“Travis lay the knife on the floor and shuffled forward on his knees like a man about to perform a tender act. He put his face between the girl's white legs and touched his lips to her wound, and his mouth filled instantly and he was forced to spit.
EAT!
But there was something else now too, wasn't there? A warmth. A kindling.
He put his lips against the wound again and this time swallowed when his mouth had filled and the horror and revulsion he had imagined were not the things he felt. He felt only a bright relief as the blood slicked his throat and struck the furnace of his gut and its heat spread, and before all of this had even happened he had swallowed again, and again. . .
Take it all, Rue said. Take it all.”
Clearly I've been super buried in SFF, because I somehow missed In the Valley of the Sun, the debut horror novel unleashed upon us by Andy Davidson back in 2017. It was a finalist for the Bram Stoker Award for Superior Achievement in a First Novel, which is well-deserved! Yet it didn't seem to garner the attention it should have. I'm so thankful that Skyhorse Publishing sent me a copy of the new paperback release, otherwise I may not have known about it! (LIES. Everyone on Bookstagram is in love with this book right now! I began to see it everywhere after I received my copy!) That cover with the skull, blood dripping from the eye hole and vampire teeth caught my attention immediately. I mean.. HELLO.

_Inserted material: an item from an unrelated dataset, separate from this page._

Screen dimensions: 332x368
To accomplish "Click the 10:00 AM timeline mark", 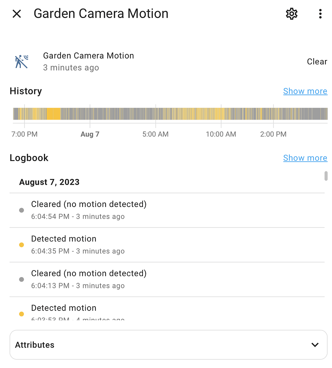I will coord(221,134).

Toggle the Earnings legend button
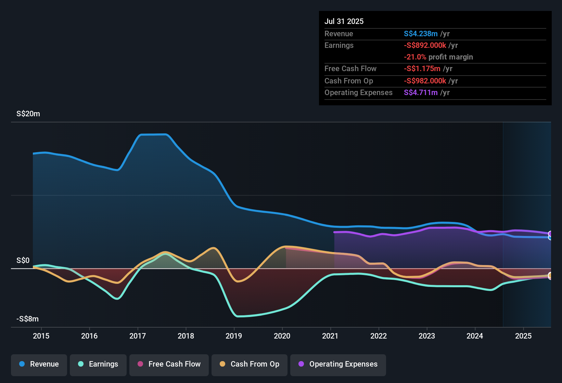coord(98,365)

This follows Travis Stillwell, a deeply troubled drifter who also happens to be a serial killer. He takes women home from country bars and then murders them in horrific ways. Except one night he meets someone who is more fucked up than he is. The mysterious Rue. He wakes up in the parking lot of a motel in his camper covered in blood and without any memory of what went down the night before. There he meets Annabelle, a single mother that owns the barely-functioning motel. She offers him a few odd jobs in turn for allowing him to stay. Annabelle has a 10-year-old son named Sandy, who Travis builds a somewhat reluctant bond with. As the days go on, Travis starts to feel sick. Soon, he is unable to work during the day. While this is happening, a Texas Ranger named Reader is tracking him across the state, unaware of the fact that Travis is now trying to conquer another demon within him. Something more horrifying than imagined.
"Rue takes the tissue from her pocket and touches the dried blood to her tongue, and though it is faint and stale, and the kleenex dissolves, she feels him. Hears his heart beating, pumping. She hears his tires and radio and the music of his voice, and she knows that if she feeds now, feeds heavy, grows stronger than she ever has before, she will be able to close her eyes and cross the great wide open valleys and mountains between them with little more than thought, an act of will, and when she opens her eyes, she will be with him."
Taking place in 1980's Texas, this had a grimy, humid, claustrophobic, ominous atmospheric vibe. The intensely vivid imagery sets the stark tone. A glorious amalgamation of vampires and cowboys. This element catapults it from a tired old blood-sucking story for me. There's just something about the old West that is so haunting, so isolating. Throw in horror noir/crime thriller.. I couldn't help but envision a screen adaptation as I read. Almost something along the lines of No Country for Old Men, with the cinematic feel of Westworld but with vampires! FUCK YES!!
The writing is truly exquisite. Like brutal poetry that drains your blood with every chapter. It's in a league with the likes of Joe Lansdale and Jim Thompson - two absolutely brilliant writers! AND THIS IS DAVIDSON'S FIRST NOVEL!! Goddamn.
With influences from the typical vampire novels like Carmilla and Dracula, In the Valley of the Sun dares to be a modern classic. There is an incredibly special quality to the story. It bleeds together in such an organic way - hurt, anger, revenge, pain.. and it's more than a little sexy. I'M A MASOCHIST, OKAY?!
"Monsters," he said. "The world's just full of monsters."
This was a haunting, unflinchingly brutal and darkly poetic story that closely examines human nature, the deep horrors and the profoundly beautiful. It sunk it's teeth into me, completely.
(Thanks to the radical folks over at Skyhorse Publishing for sending me a copy!)